Extrait fourni ::
┏━━

Depuis le précédent Livre blanc, celui de 2008, le contexte stratégique a connu des évolutions majeures, et notamment les conséquences que l’on sait de la crise économique et financière. Ainsi, le projet de LPM, tout en maintenant l’effort consacré par la nation à sa défense, a dû prendre en compte l’objectif de redressement des finances publiques, dont la dégradation est devenue en elle-même un enjeu de souveraineté.
Par conséquent, afin de dégager les marges de manœuvres budgétaires nécessaires pour que la France conserve son rang sur la scène internationale, le projet de loi prolonge de façon modérée la réduction du format de nos armées, avec la suppression de 23 500 emplois entre 2014 et 2019.
Cette déflation d’effectifs, qui se fait en cohérence avec la refonte des contrats opérationnels et les objectifs fixés par le Livre blanc de 2013, est assortie d’un large plan de mesures d’accompagnement du personnel civil et militaire appelé à quitter le service. Je souhaite qu’une attention particulière soit portée, sur le long terme, à l’accompagnement social, économique et territorial du nouveau format d’armée défini par ce Livre blanc.
Cette manœuvre de ressources humaines ambitieuse s’inscrit dans le contexte rendu difficile par les insuffisances du système de paye Louvois. Je tiens d’ailleurs à saluer la décision courageuse que vous avez prise, monsieur le ministre, de remplacer ce système informatique.
La définition du nouveau format d’armée ainsi que les efforts d’économie consentis par le ministère de la défense supposeront une optimisation du plan de stationnement du ministère, dans un souci de mutualisation des soutiens, de densification des emprises et de réduction des dépenses de fonctionnement. La LPM prévoit, pour la période 2014-2019, une enveloppe de 150 millions d’euros en faveur de l’accompagnement économique, sur la base d’un principe de contractualisation au niveau local.
Dans un souci d’utilisation efficiente des fonds et d’équité à l’égard des collectivités, il est indispensable d’expliciter sur le terrain les mesures prévues pour accompagner les restructurations dans les territoires les plus fragiles. Vous avez d’ailleurs commencé ce travail, monsieur le ministre.

┗━━

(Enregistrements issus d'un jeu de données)

┏━━

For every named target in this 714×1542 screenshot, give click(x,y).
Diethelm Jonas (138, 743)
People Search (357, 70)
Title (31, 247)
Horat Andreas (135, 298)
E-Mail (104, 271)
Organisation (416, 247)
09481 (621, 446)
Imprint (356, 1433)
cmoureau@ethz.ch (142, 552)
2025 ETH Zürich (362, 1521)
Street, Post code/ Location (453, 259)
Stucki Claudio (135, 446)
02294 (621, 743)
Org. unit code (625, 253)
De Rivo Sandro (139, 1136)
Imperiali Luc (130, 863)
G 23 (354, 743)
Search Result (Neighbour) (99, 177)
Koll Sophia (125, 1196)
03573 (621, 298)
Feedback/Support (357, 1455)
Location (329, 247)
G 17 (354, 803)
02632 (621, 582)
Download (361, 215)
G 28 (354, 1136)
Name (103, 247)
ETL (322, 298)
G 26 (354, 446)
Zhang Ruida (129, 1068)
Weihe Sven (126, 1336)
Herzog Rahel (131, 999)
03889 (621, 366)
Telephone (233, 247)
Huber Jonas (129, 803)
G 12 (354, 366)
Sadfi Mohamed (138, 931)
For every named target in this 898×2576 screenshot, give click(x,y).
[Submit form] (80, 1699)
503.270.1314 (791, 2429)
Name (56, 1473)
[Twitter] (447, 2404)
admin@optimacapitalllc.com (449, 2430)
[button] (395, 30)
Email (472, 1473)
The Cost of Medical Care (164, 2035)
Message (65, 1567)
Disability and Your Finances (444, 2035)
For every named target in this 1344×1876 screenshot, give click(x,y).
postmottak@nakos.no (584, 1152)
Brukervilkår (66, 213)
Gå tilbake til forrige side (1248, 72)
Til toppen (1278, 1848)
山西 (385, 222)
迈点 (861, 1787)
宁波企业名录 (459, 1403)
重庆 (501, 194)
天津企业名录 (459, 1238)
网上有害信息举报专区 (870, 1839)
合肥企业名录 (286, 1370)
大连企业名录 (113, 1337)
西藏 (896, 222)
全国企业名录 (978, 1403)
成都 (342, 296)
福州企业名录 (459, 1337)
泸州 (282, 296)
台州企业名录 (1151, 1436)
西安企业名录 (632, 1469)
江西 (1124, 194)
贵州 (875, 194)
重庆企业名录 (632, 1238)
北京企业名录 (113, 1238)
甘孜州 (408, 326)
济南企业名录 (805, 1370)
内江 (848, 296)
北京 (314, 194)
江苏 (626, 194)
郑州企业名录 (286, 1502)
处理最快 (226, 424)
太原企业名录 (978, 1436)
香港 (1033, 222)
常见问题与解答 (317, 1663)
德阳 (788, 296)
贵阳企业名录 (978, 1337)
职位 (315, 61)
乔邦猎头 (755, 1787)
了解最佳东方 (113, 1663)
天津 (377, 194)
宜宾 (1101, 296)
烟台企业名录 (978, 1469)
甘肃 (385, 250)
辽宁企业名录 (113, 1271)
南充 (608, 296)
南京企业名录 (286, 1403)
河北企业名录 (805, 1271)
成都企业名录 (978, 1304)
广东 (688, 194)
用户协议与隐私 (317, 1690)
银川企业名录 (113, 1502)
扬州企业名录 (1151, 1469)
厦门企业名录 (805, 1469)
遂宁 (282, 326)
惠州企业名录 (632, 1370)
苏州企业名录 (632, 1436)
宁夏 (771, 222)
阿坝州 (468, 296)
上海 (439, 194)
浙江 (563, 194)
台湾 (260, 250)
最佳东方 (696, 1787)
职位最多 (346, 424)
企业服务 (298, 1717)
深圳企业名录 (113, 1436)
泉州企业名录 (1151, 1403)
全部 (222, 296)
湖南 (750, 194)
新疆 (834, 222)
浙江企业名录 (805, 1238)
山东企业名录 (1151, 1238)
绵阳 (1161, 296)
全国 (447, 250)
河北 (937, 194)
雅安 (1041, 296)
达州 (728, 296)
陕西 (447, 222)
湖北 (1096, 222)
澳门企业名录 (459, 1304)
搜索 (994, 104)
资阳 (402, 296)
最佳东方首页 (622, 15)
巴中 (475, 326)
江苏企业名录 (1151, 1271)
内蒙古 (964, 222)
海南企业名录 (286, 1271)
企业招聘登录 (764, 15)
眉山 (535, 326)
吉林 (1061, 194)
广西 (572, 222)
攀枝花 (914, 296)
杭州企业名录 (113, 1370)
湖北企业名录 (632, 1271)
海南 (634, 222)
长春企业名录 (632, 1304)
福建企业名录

┗━━

Citez à l'identique le passage de l'extrait fourni qui commence par « Cette déflation d’effectifs, qui » et se poursuit jusqu'à « ce système informatique. ». Ces enregistrements proviennent d'une autre source.

Cette déflation d’effectifs, qui se fait en cohérence avec la refonte des contrats opérationnels et les objectifs fixés par le Livre blanc de 2013, est assortie d’un large plan de mesures d’accompagnement du personnel civil et militaire appelé à quitter le service. Je souhaite qu’une attention particulière soit portée, sur le long terme, à l’accompagnement social, économique et territorial du nouveau format d’armée défini par ce Livre blanc.
Cette manœuvre de ressources humaines ambitieuse s’inscrit dans le contexte rendu difficile par les insuffisances du système de paye Louvois. Je tiens d’ailleurs à saluer la décision courageuse que vous avez prise, monsieur le ministre, de remplacer ce système informatique.